House plan: Little change in aid to schools in next 2 years

- By JEFF AMY Associated Press

JACKSON, Miss. (AP) — There would be little change in state aid to Mississipp­i public school districts in the next two years under a new funding formula being pushed by House Republican leaders.

The House Appropriat­ions Committee moved House Bill 957 forward Tuesday on a divided voice vote, setting up for a vote by the full House as soon as Wednesday.

House Education Committee Chairman Richard Bennett emphasized again in Tuesday's meeting that districts would be protected from losses in the first two years of a projected seven-year phase in.

"No one will get less in '19 and '20 than this year," said Bennett, a Long Beach Republican.
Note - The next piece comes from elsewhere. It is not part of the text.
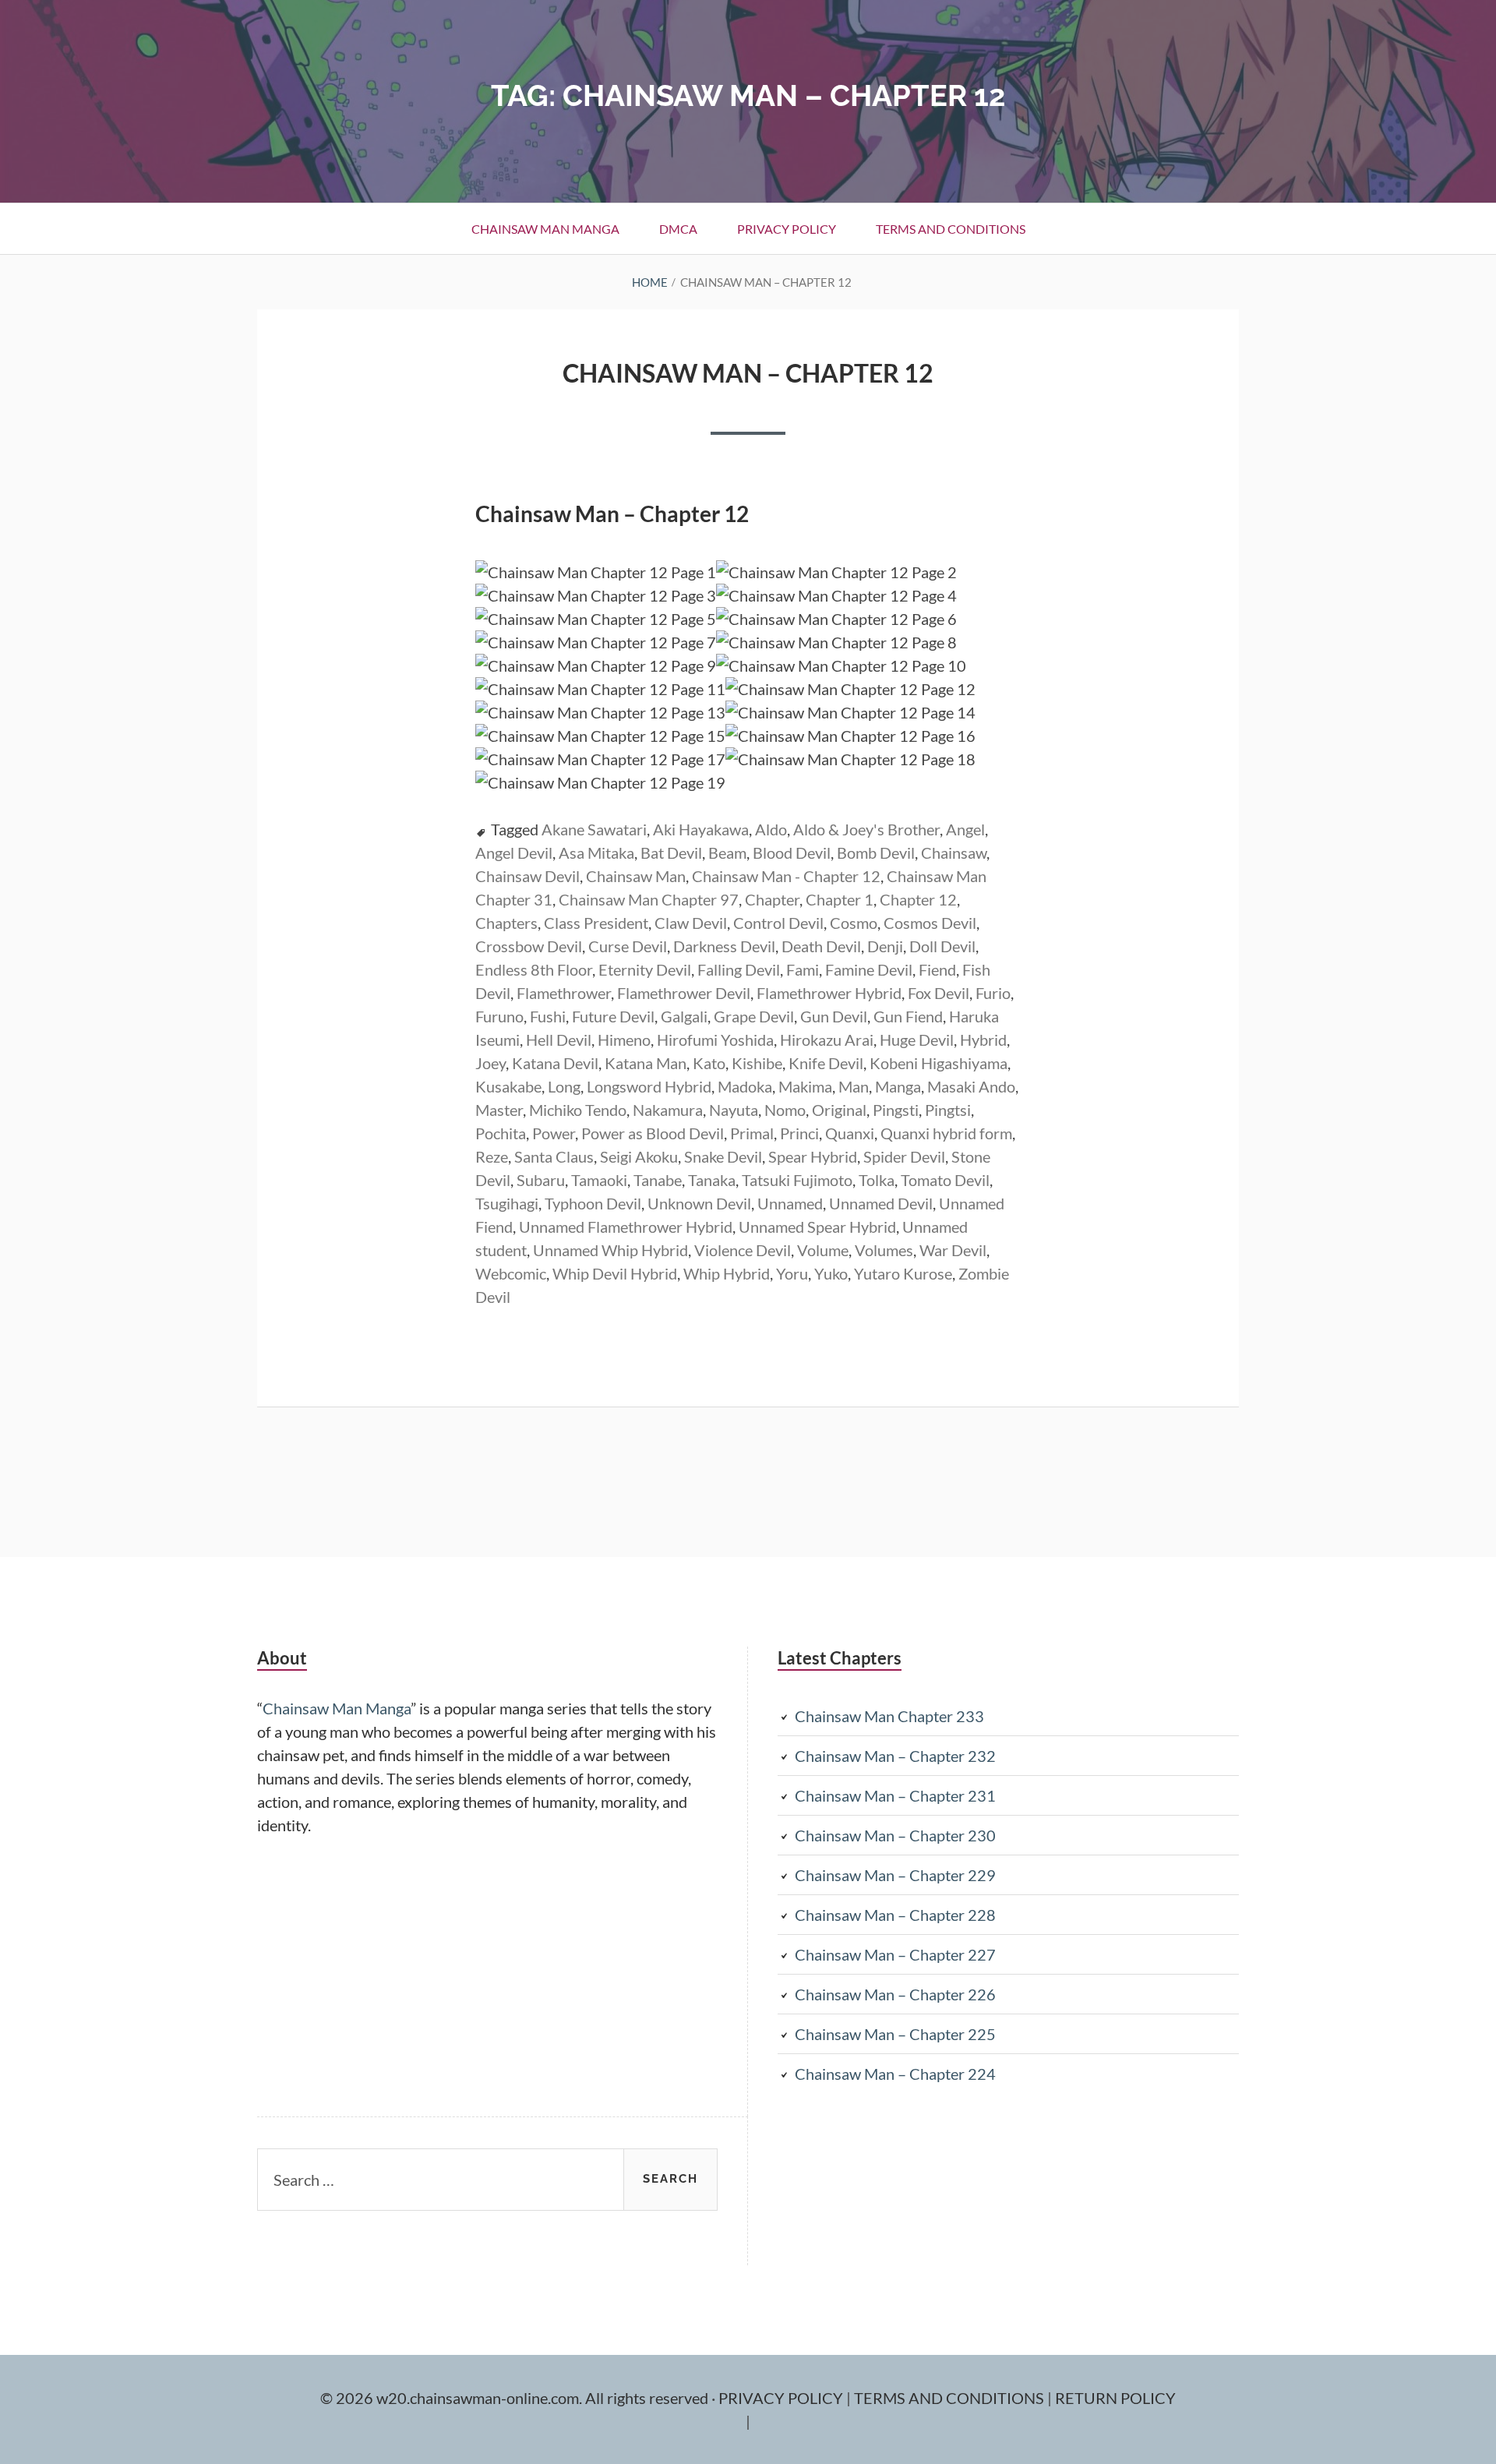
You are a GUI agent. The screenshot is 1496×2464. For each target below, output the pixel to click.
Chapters (506, 922)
Nathan Wells, chief of staff for House Speaker Philip Gunn, said districts gaining enrollment would get only a little more money under a method not yet been disclosed. Wells said the increase would be less than $10 million next year over the $2.27 billion the state projects to spend on the current formula, the Mississipp­i Adequate Education Program.

That defers the promise of what would be $107 million over time, and $53 million more in the first year that the new formula begins to operate. There are already questions about where the Legislatur­e would get the additional money. Bennett on Tuesday appeared to assure Rep. Jerry Turner, a Baldwyn Republican, that the additional money wouldn't come out of a pot that's used to fund career and technical education outside the current formula. But Wells said after the hearing that some money could still come from that $97 million pot.

House Minority Leader David Baria, a Bay St. Louis Democrat, offered an amendment in the committee hearing to postpone any change for two years. Baria said that would give time for five separate studies ordered by the bill on various aspects of funding to be completed. Bennett, though, urged the committee to move ahead, pledging lawmakers could revisit those issues during the period in which funding would change little.

"Any adjustment that needs to be made will be made while they're still in the two-year period," Bennett said.

The new formula would provide a base student cost of $4,800, allocated to educate a student with no special requiremen­ts. It would then add extra per-student amounts for special education students, gifted students, high school students and those learning English. Extremely rural districts get an extra bump.

The proposal would spend $157 million less than the Mississipp­i Adequate Education Program legally mandates for next year.

A total of 24 school districts projects to lose money, while 118 are projected to gain.